AUGUSTA – Defending what some call a “raid on profits” from the Oxford Casino, Deputy Commissioner Jim Rier said Tuesday that money from the casino which was supposed to go to public schools will go to schools next year – but not this year.

Taking $14 million of casino money now for the state’s General Fund helped avoid larger curtailments to schools between now and the end of June, Rier said.

“Had we not used that, it’s likely there would have been further cuts to General Purpose Aid,” he said. “That $14 million prevented us from making further reductions.”

In the upcoming biennial budget that starts July 1, casino proceeds of $13.1 million in 2013-14, and $13.7 million in 2014-15, is expected to go to GPA to boost state money for public K-12 schools, Rier said. Those figures “are both based on estimates of what will be collected” in casino proceeds.

On Monday night, Lewiston Superintendent Bill Webster told the school committee Gov. Paul LePage’s budget is taking casino money that was to go to public schools and giving it to private schools.
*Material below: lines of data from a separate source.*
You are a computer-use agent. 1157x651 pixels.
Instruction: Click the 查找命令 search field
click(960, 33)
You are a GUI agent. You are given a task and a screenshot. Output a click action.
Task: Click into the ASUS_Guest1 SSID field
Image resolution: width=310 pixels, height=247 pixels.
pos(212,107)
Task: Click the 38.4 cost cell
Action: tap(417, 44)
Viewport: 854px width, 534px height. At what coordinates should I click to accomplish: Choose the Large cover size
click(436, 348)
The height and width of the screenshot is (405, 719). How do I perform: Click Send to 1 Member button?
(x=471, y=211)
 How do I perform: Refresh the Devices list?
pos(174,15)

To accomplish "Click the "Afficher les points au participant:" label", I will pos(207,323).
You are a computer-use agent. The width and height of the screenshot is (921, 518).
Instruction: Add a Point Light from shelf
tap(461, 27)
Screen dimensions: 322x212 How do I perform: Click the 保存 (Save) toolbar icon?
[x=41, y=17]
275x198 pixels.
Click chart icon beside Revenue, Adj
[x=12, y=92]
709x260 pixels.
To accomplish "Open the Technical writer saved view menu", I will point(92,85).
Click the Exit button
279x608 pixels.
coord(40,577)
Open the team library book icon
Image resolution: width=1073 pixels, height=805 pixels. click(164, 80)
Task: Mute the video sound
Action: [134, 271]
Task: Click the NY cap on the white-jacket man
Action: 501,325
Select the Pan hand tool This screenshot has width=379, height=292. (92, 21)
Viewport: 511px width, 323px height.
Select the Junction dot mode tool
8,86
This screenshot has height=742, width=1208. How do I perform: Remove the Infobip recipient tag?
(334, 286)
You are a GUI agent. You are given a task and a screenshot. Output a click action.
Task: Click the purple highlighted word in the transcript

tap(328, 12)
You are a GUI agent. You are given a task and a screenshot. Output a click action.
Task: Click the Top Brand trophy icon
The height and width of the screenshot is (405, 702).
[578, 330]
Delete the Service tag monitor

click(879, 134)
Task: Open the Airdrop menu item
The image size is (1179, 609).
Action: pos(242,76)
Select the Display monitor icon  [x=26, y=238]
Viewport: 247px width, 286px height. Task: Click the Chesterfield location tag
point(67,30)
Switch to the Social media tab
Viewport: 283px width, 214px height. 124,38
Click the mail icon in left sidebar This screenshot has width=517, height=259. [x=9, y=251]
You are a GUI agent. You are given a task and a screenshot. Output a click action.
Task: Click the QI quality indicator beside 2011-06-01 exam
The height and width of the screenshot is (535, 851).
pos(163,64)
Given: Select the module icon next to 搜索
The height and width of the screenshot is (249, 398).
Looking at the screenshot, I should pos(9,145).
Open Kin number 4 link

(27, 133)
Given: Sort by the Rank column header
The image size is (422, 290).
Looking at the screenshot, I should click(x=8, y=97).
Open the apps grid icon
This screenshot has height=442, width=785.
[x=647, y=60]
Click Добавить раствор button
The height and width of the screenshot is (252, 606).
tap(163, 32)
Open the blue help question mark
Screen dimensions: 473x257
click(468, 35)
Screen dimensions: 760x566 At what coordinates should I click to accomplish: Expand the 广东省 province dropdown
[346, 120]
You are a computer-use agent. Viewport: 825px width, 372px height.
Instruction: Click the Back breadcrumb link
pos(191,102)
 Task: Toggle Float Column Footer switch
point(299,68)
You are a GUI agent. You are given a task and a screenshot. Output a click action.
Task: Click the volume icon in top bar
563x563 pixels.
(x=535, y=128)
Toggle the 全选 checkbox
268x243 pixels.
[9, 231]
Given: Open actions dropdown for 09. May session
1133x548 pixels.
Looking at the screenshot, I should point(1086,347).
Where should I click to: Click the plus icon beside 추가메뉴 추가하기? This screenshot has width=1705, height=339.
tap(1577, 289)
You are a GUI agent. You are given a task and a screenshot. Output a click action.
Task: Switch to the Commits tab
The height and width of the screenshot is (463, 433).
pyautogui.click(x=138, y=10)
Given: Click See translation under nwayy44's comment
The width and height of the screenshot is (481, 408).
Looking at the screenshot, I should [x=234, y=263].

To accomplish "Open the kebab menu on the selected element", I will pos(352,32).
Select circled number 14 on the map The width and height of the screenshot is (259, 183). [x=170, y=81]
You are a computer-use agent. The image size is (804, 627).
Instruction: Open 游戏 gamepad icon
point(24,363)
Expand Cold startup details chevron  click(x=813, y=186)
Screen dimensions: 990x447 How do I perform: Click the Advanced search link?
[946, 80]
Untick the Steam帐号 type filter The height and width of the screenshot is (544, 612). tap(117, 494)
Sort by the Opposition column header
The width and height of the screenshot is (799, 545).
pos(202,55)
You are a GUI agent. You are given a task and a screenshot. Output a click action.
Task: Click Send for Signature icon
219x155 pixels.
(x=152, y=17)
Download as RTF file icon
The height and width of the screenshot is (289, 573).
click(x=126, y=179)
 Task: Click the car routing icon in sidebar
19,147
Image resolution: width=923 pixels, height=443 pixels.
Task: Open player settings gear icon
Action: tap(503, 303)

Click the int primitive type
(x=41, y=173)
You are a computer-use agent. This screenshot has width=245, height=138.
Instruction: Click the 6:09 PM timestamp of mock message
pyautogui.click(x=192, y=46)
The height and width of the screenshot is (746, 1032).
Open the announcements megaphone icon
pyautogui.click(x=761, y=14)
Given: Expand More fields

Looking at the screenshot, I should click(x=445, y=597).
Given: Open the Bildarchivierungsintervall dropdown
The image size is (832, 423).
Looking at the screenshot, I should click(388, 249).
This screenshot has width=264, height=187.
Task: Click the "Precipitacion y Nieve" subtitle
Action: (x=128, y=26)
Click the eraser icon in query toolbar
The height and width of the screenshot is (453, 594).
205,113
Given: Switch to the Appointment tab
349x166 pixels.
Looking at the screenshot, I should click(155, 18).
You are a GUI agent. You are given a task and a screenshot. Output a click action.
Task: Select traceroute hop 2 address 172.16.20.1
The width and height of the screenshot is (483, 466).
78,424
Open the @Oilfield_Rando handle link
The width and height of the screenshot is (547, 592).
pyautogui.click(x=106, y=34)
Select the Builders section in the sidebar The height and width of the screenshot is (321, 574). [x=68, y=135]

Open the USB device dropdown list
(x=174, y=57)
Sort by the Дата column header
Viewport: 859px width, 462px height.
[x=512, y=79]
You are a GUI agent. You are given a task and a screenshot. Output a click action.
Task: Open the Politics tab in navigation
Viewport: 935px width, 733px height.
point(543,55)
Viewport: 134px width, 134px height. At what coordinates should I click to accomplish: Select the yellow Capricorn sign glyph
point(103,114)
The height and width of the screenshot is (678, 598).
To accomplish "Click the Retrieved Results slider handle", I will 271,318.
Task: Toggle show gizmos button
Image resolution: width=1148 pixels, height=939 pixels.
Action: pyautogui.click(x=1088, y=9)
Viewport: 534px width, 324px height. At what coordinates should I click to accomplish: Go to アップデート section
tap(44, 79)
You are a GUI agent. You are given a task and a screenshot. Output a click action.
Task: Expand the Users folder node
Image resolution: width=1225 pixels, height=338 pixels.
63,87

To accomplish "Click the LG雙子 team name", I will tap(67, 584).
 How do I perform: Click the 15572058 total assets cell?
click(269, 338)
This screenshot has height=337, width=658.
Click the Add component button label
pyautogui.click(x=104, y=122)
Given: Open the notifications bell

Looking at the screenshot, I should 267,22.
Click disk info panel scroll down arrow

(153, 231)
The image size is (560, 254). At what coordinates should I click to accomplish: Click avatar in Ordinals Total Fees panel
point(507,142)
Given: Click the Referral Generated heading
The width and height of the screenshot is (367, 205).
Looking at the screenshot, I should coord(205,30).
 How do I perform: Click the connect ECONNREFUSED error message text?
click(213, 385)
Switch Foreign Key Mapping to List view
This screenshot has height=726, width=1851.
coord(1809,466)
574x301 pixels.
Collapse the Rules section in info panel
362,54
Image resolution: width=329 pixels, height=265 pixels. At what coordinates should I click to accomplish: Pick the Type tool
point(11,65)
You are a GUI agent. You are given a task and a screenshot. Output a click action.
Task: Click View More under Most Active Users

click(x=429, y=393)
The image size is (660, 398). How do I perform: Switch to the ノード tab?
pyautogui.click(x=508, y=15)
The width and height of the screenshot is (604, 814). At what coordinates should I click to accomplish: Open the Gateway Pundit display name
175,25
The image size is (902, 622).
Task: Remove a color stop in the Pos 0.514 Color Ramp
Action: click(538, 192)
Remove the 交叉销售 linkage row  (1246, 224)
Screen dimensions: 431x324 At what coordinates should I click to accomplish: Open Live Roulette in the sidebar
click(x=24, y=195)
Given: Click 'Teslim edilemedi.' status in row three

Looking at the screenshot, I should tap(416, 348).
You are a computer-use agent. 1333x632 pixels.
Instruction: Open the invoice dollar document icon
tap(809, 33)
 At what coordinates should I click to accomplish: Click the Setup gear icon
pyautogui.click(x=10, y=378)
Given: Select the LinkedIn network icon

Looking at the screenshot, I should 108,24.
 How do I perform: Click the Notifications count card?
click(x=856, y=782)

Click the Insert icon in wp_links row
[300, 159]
That information, Webster said, came from Maine School Management Association. “There are more loose ends on the budget front than I ever recall,” Webster said.

The change Webster was talking about is the “Choice and Opportunity Fund,” not casino profits, Rier said Tuesday. “It’s a renaming of something already in the law. The Choice and Opportunity Fund is the old “Center for Excellence for At-Risk Students,” which allowed $530,000 per year for students to attend the residential Good Will-Hinckley school.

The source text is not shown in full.